As white dwarfs grow old, their carbon/oxygen core is thought to crystallise by a first-order phase transition (e.g. water freezing), starting from the centre and moving outwards. This change of state releases energy, providing an additional heating source and keeping the white dwarf at a given temperature longer. If this effect is not taken into account, the stellar ages derived from studies of white dwarfs can be off by as much as 15% of the age of the Universe! The slowing down in cooling was predicted to cause an over-density of white dwarfs at particular magnitudes and colours by Hugh M. Van Horn at the University of Rochester in 1968. However, this was never observed and largely forgotten, possibly due to the lack of parallax measurements for most local, faint white dwarfs before Gaia. About one month after Gaia DR2 we realised that the over-density corresponds very precisely to the position of the transverse sequence! To rule out any explanations other than crystallisation and test the accuracy of Gaia measurements, I helped in comparing the Gaia measured temperatures and luminosities of the white dwarfs in the sequence with independent spectroscopic observations. Our team concluded that these white dwarfs are perfectly normal apart from their core being in the process of solidifying, pausing their cooling process and creating an excess of objects in the HR diagram.

Figure 2: As white dwarfs cool, they undergo a first-order phase transition causing solidification of the white dwarf interior starting from the centre outwards. This is known as crystallisation. Artistic impression by Dr Mark A. Garlick.

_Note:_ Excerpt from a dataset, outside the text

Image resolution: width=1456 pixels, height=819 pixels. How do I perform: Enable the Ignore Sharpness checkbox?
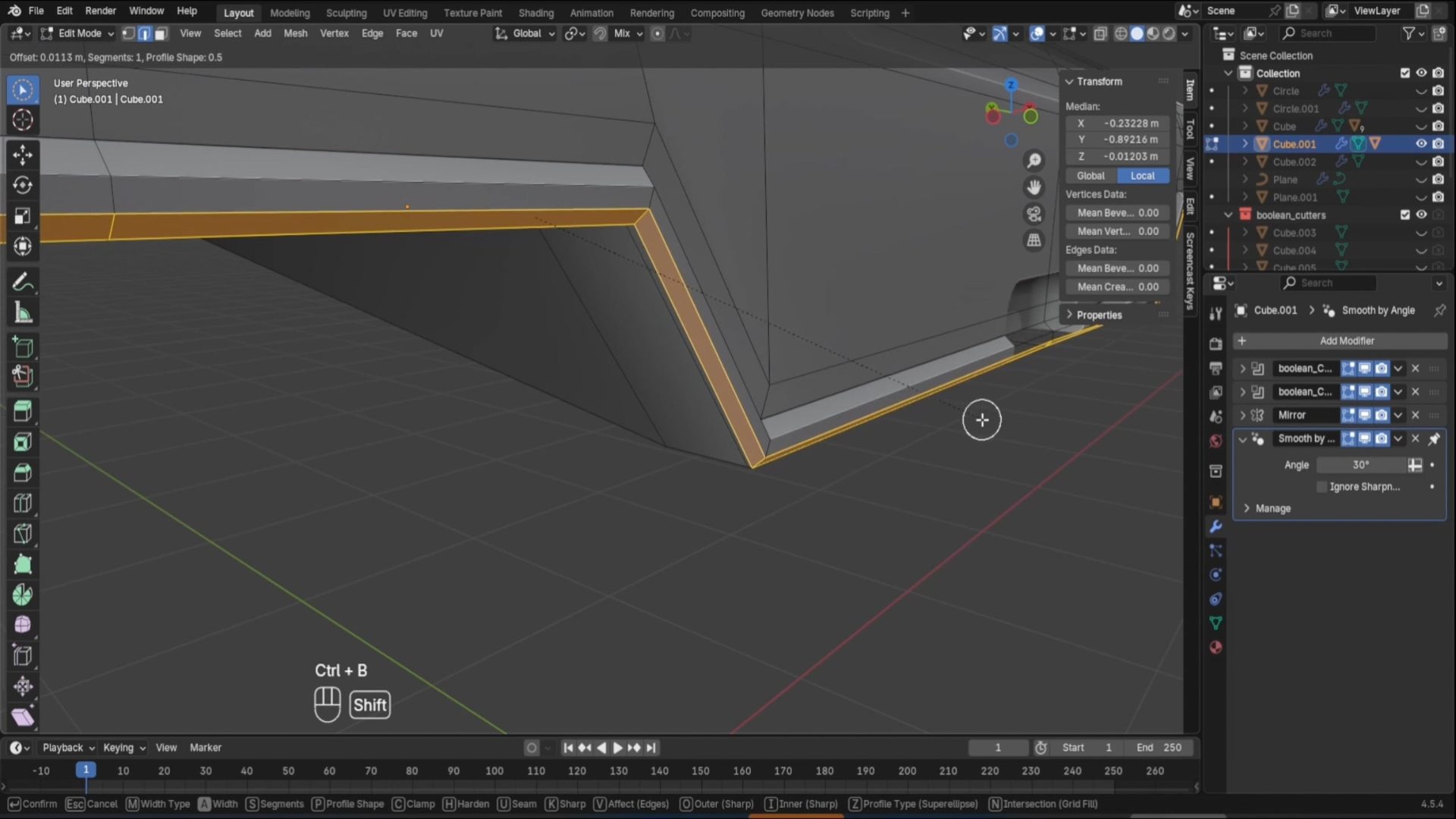1322,487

Although so elegantly simple, this paper was a culmination of many months of work before and after Gaia DR2. Many meetings were held prior to the release to discuss our preparation and progress, and many long nights were spent in the same room working on different aspects of the release. Sometimes pizza was involved so it was not all so grim. During those months, researchers in our team performed a herculean task by extracting 260 000 high-confidence white dwarfs from the billion sources of Gaia DR2. This led to an order of magnitude increase in the number of known white dwarfs, without which it would not have been possible to characterise the crystallisation sequence. In the summer, the bi-annual European White Dwarf Workshop was held in Austin, Texas, where we learned that the white dwarf research group at the University of North Carolina independently characterised the crystallisation sequence. At that point we decided to join forces on the Nature paper.
When it comes to discussing the end stages of stars, white dwarfs are sometime overshadowed by their massive cousins, neutron stars and black holes, especially with the recent detection of gravitational waves. Yet, white dwarfs are fascinating in their own right, and can be used as testbeds for fundamental physics that we currently cannot do in laboratories, showing the crucial link that astrophysics has to other areas of physics.